The paper shows a lab technique for coating surfaces with DNA and a special peptide to boost gene delivery into mouse melanoma cells, but it doesn’t give any advice you can use at home or for human health.

In an effort to develop new biomaterial coatings, it was shown that polyelectrolyte multilayers constitute a very powerful tool to render surfaces biologically active. The challenge is to multi-functionalize surfaces in a controlled way. We show here, for the first time, that it is possible to functionalize multilayer films simultaneously with two molecules acting in totally different ways on cells, namely plasmid DNA (pDNA), pre-complexed with poly(ethyleneimine) (PEI), and a peptide molecule, NDPMSH. This peptide, grafted to poly(L-glutamic acid) (PGA) was used as a signal molecule for melanoma cells B16-F1 and for its ability to enhance gene delivery in a receptor-independent manner. The PGA-NDPMSH chains are embedded in poly-(allylamine hydrochloride)/poly-(sodium 4-styrene sulfonate) multilayers and the pDNA-PEI complexes are deposited on top of the films. It is shown that melanoma cells (B16-F1) are efficiently transfected after 24h of contact with functionalized films.
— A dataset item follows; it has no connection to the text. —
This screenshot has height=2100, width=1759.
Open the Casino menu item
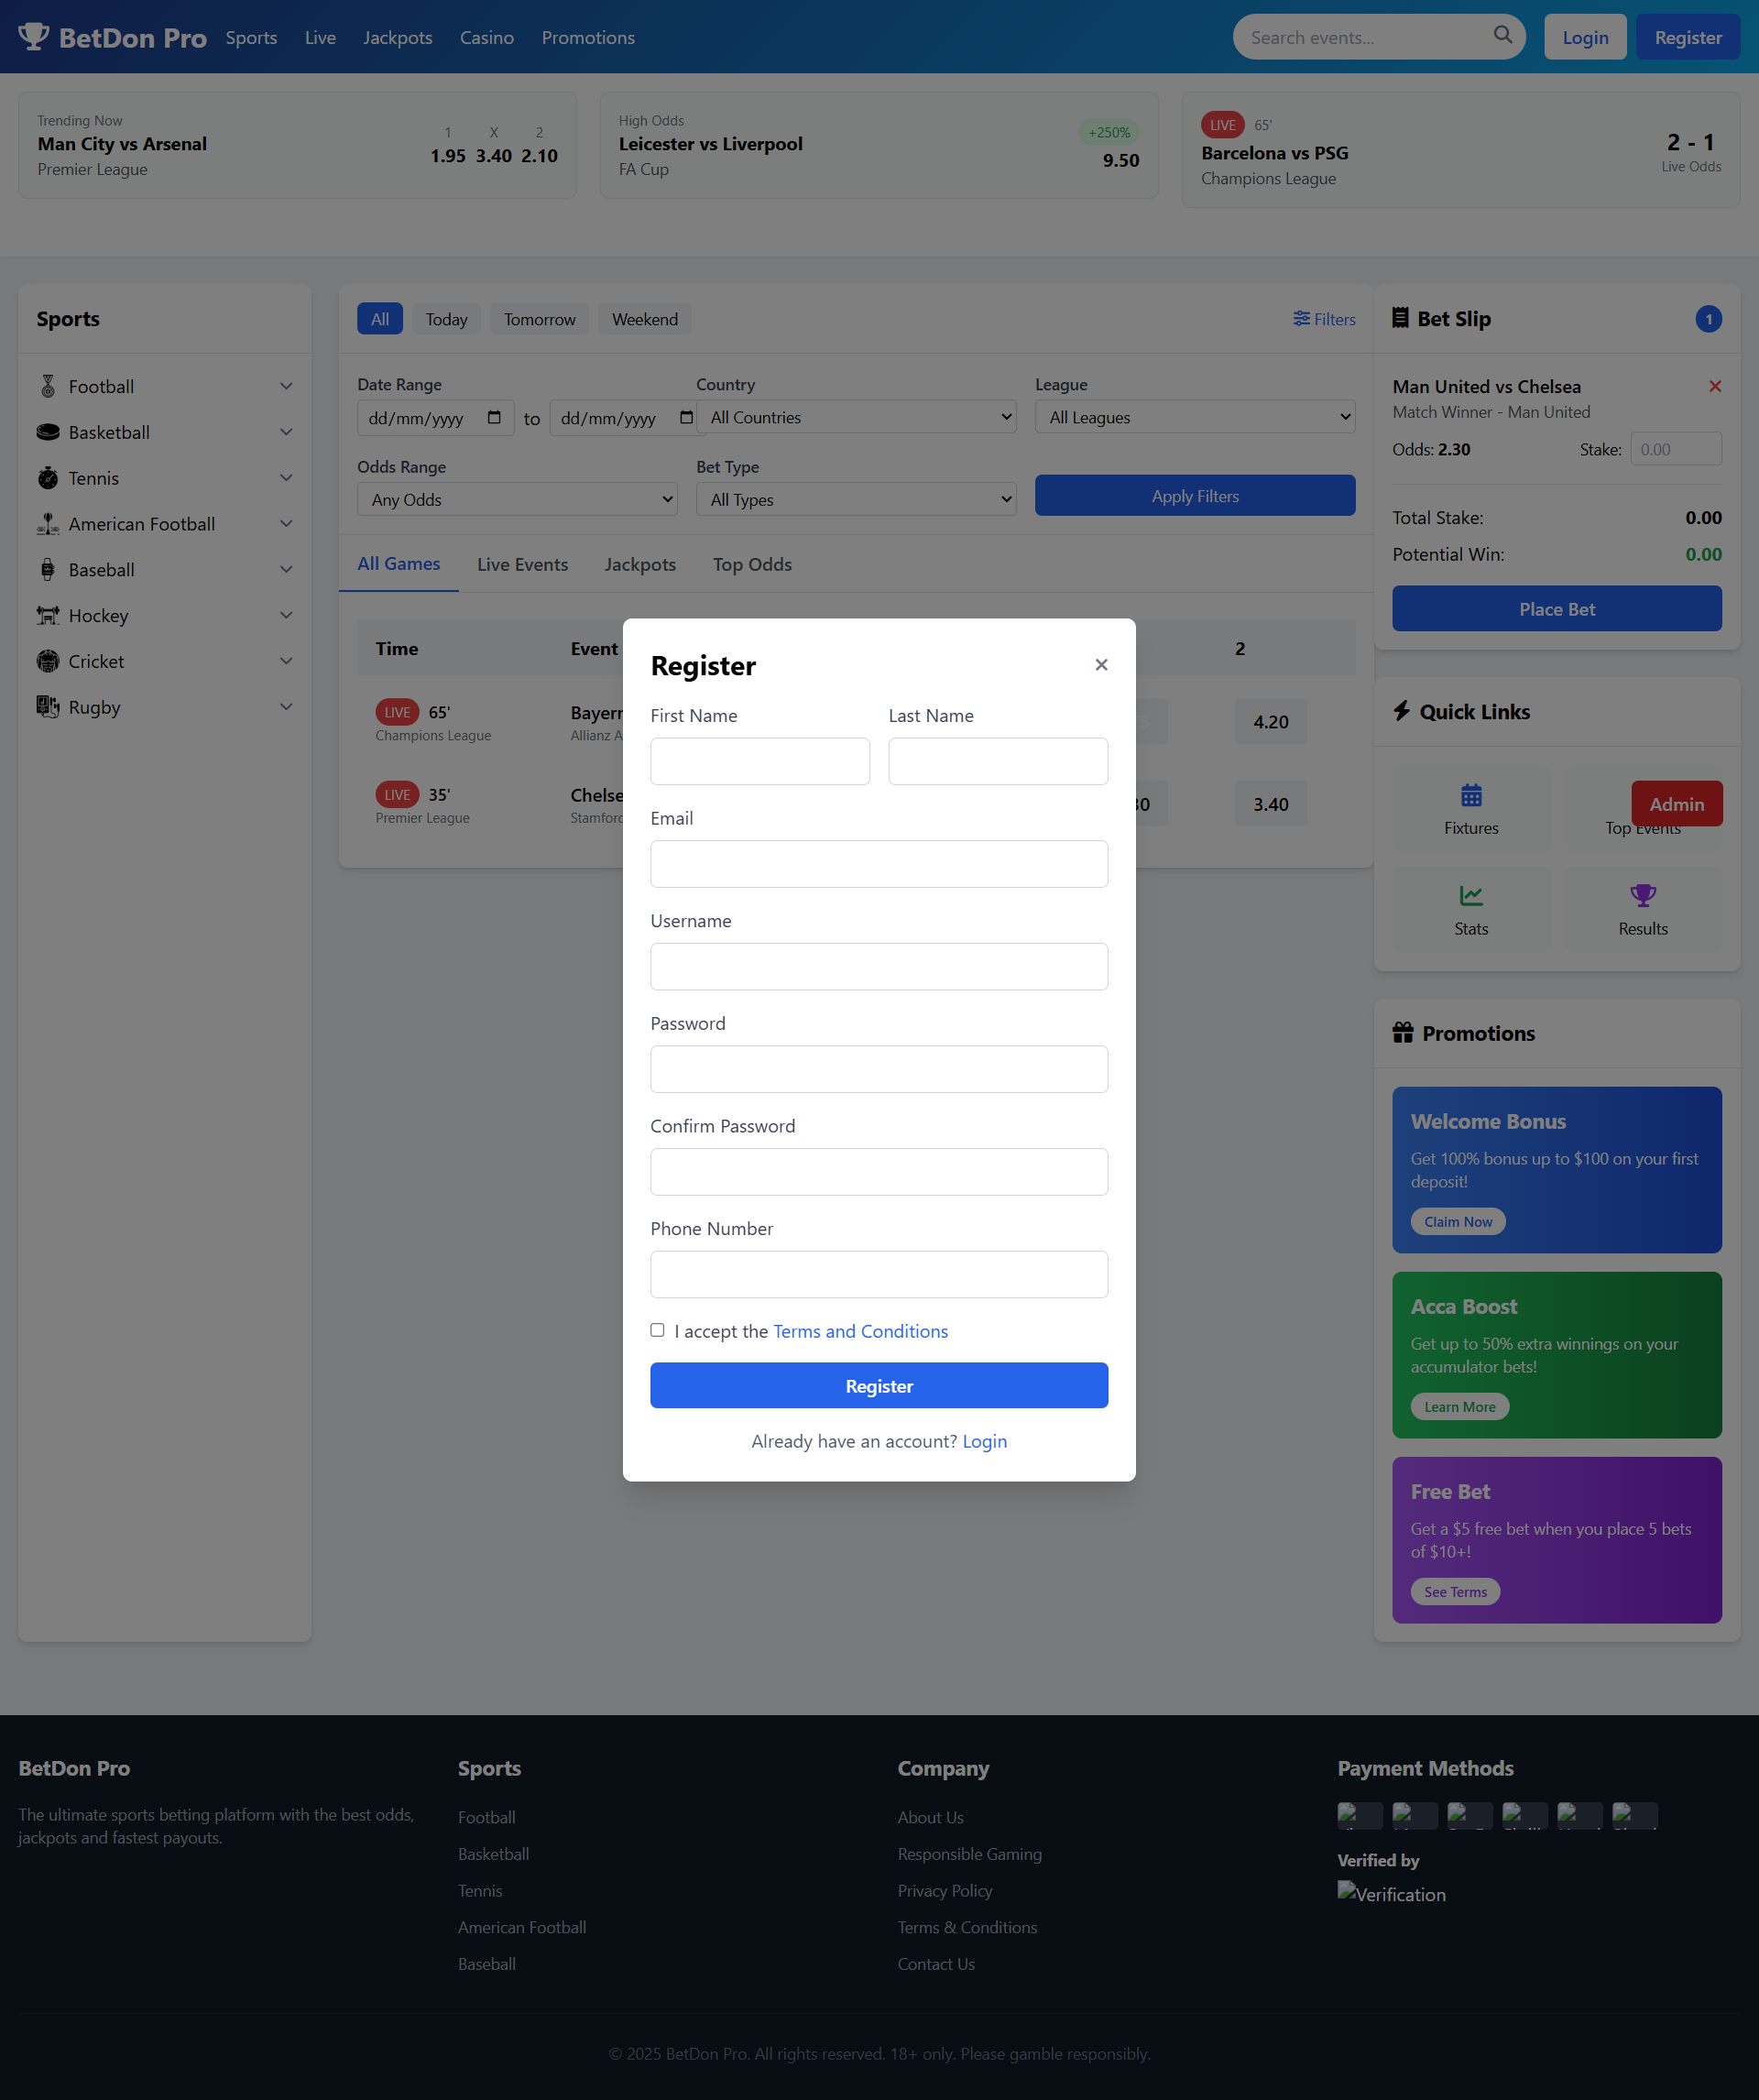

When brought in contact with Huh-7 cells that do not express the peptide receptors, these films trigger significantly the transfection rate, showing that it is possible to enhance the transfection process by incorporating specific peptides into multilayer films. Moreover, transfected cells sorted by flow cytometry produce melanin, demonstrating both activation via the peptide signaling pathway and cell transfection.